His eyes glare crimson, black his unctuous beard,
His belly large, and claw'd the hands, with which
He tears the spirits, flays them, and their limbs
Piecemeal disparts (Dante, Inferno, Canto VI).
Cerberus figure seated, in his role of ferocious guardian of the underworld; he shows a nervous musculature, an adherent skin which reveals the ribs, long and robust limbs; his heads are broad and the eyes set well apart.
Painted in black to amplify his menacing look, the infernal guardian is depicted with his famous attributes, writhing his heads, growling and barking furiously.
Cerberus, in Greek mythology, was the monstrous watchdog of the underworld – also known as the “hound of Hades” – preventing the dead from leaving, and making sure that those who entered never left.
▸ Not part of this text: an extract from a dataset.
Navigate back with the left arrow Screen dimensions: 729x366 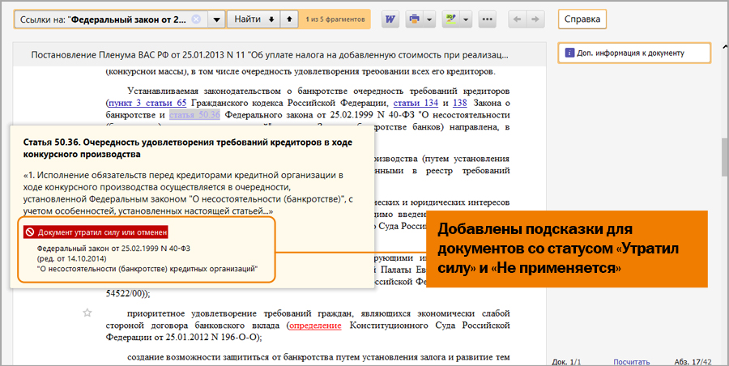517,19
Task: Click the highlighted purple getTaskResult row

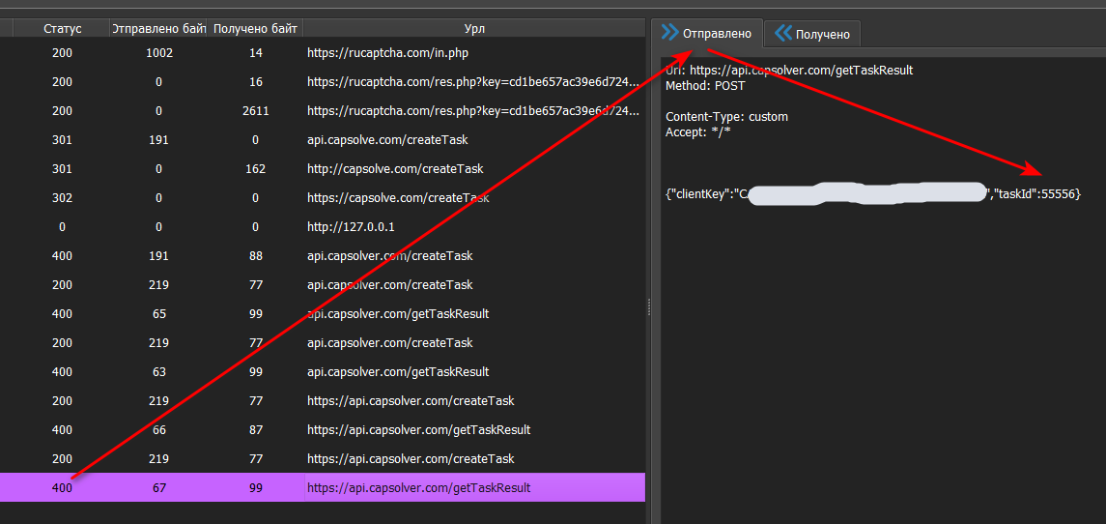Action: [x=418, y=488]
A child of Typhon and Echidna, he was part of a monstrous family, which included Orthus, the Lernaean Hydra, and the Chimaera as well. Only on three occasions Cerberus was tricked by visitors of Hades: Heracles did it with his strength, Orpheus with his music.
In "The Inferno", Dante places Cerberus as the guardian of the third circle of Hell. With his three mouths, Dante saw Cerberus as a beast that was synonymous with the sin of Gluttony. Virgil gets past the monster by throwing mud in his three mouths, temporarily choking him.
Very rare are the representations of Cerberus in ancient statuary; most often the famous monster appears in Greco-Roman works (the best known is the black-figure hydra of Caere kept at the Grand Palais in Paris) or in Louis XVI works whose themes are inspired by classical antiquity (as the sculpture attributed to Pajou and displayed at the Louvre).